Using the Binomial Theorem to Find a Single Term
Expanding a binomial with a high exponent such as [latex]{\left(x+2y\right)}^{16}[/latex] can be a lengthy process.
Sometimes we are interested only in a certain term of a binomial expansion.
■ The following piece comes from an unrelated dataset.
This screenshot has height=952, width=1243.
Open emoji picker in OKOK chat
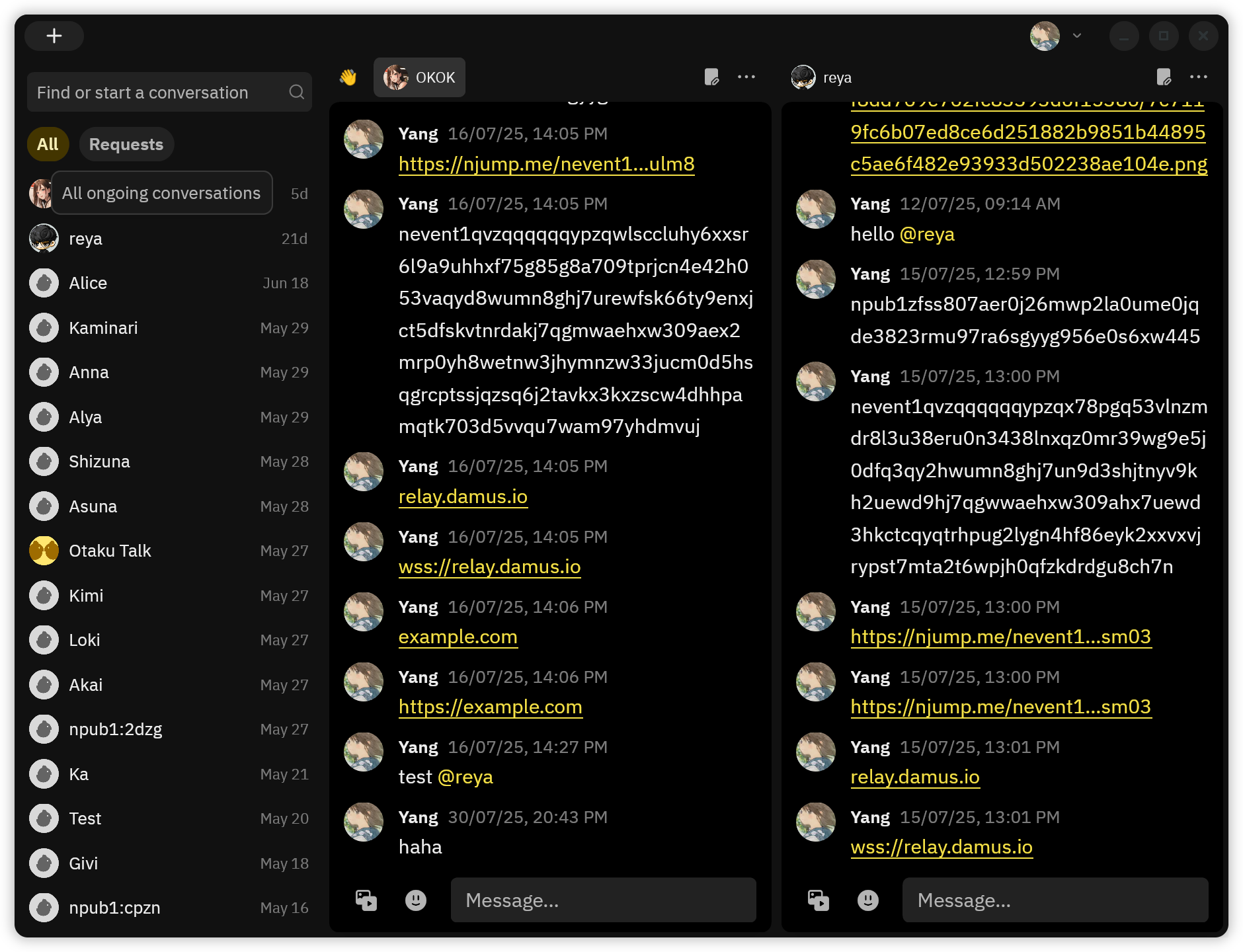click(416, 900)
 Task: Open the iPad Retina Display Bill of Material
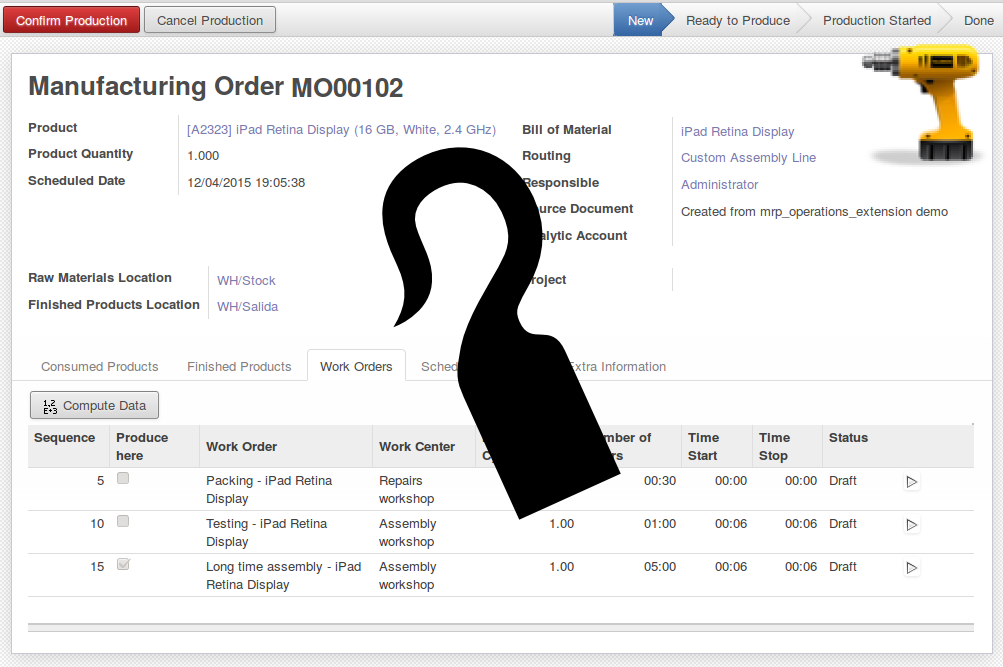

We do not need to fully expand a binomial to find a single specific term.
Note the pattern of coefficients in the expansion of [latex]{\left(x+y\right)}^{5}[/latex].
[latex]{\left(x+y\right)}^{5}={x}^{5}+\left(\begin{gathered}5\\ 1\end{gathered}\right){x}^{4}y+\left(\begin{gathered}5\\ 2\end{gathered}\right){x}^{3}{y}^{2}+\left(\begin{gathered}5\\ 3\end{gathered}\right){x}^{2}{y}^{3}+\left(\begin{gathered}5\\ 4\end{gathered}\right)x{y}^{4}+{y}^{5}[/latex]
The second term is [latex]\left(\begin{gathered}5\\ 1\end{gathered}\right){x}^{4}y[/latex]. The third term is [latex]\left(\begin{gathered}5\\ 2\end{gathered}\right){x}^{3}{y}^{2}[/latex].
We can generalize this result.
[latex]\left(\begin{gathered}n\\ r\end{gathered}\right){x}^{n-r}{y}^{r}[/latex]
the [latex](r+1)[/latex]th term of a binomial expansion
The [latex]\left(r+1\right)\text{th}[/latex] term of the binomial expansion of [latex]{\left(x+y\right)}^{n}[/latex] is:
[latex]\left(\begin{gathered}n\\ r\end{gathered}\right){x}^{n-r}{y}^{r}[/latex]
- Determine the value of [latex]n[/latex] according to the exponent.
- Determine [latex]\left(r+1\right)[/latex].
- Determine [latex]r[/latex].
- Replace [latex]r[/latex] in the formula for the [latex]\left(r+1\right)\text{th}[/latex] term of the binomial expansion.